SUPPLIED DATA:

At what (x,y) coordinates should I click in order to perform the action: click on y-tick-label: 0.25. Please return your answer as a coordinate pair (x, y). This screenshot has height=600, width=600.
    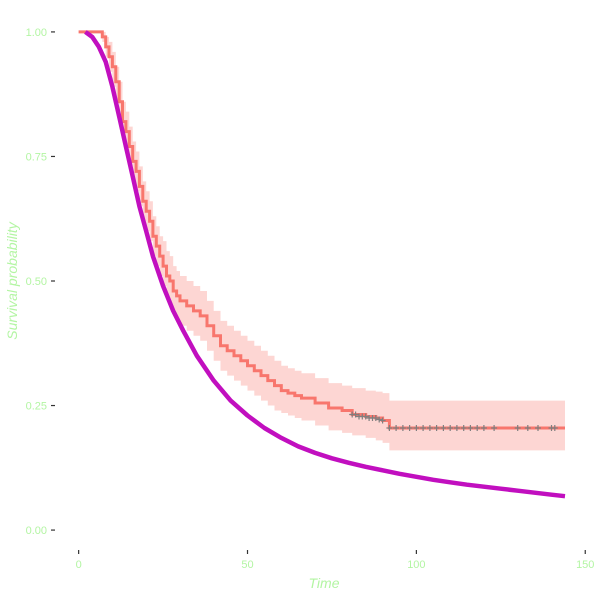
    Looking at the image, I should click on (36, 407).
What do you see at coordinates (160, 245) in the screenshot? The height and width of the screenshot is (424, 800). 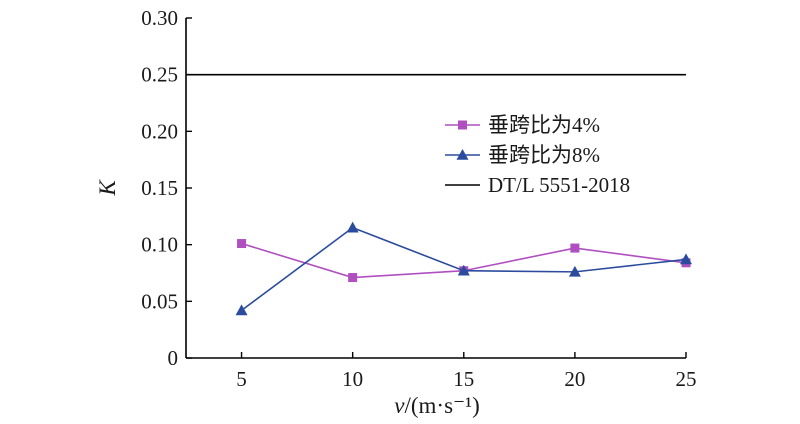 I see `y-tick-label: 0.10` at bounding box center [160, 245].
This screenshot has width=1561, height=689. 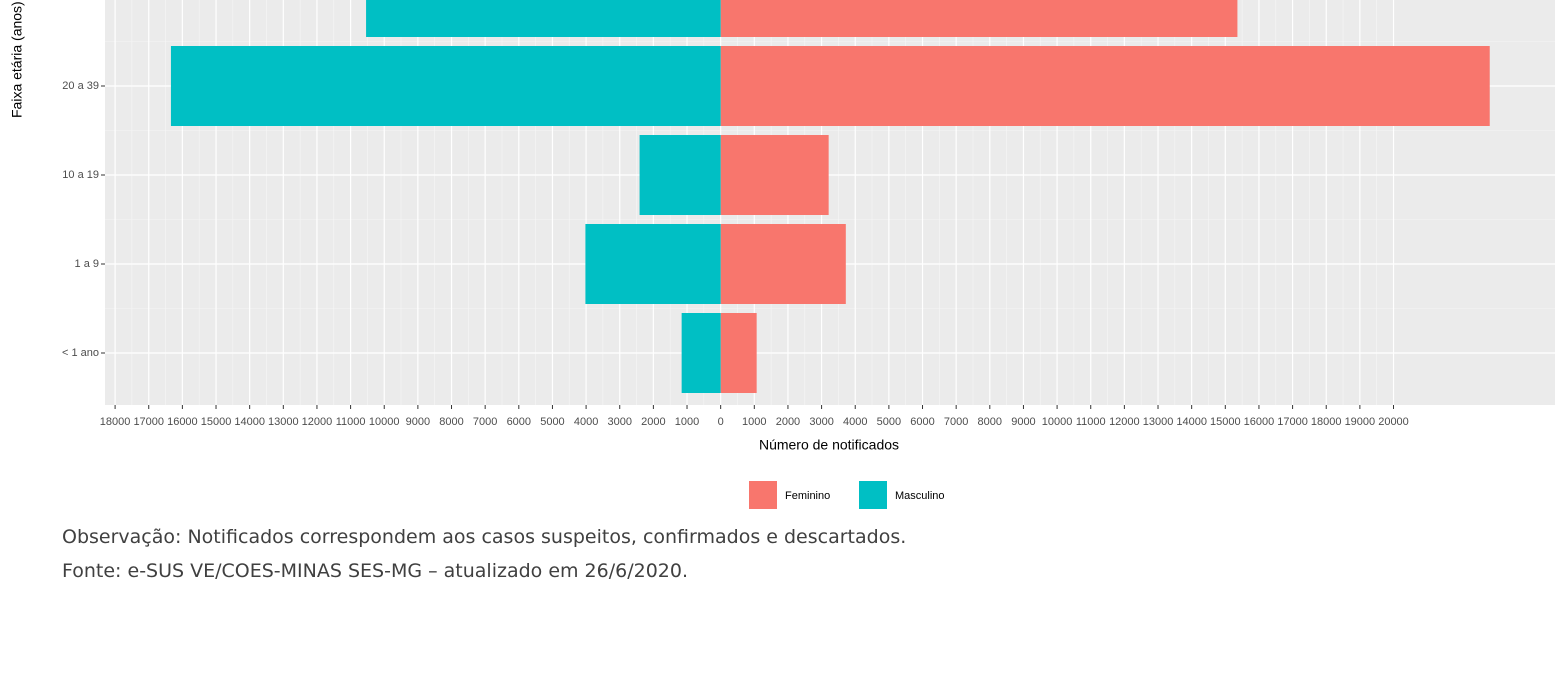 What do you see at coordinates (1394, 422) in the screenshot?
I see `x-tick-label: 20000` at bounding box center [1394, 422].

WHAT YOU NEED TO DO: Count the lines in the entries above that contain the string "click", with matching case-sensitive. Reply with the number alone.

REPLY: 2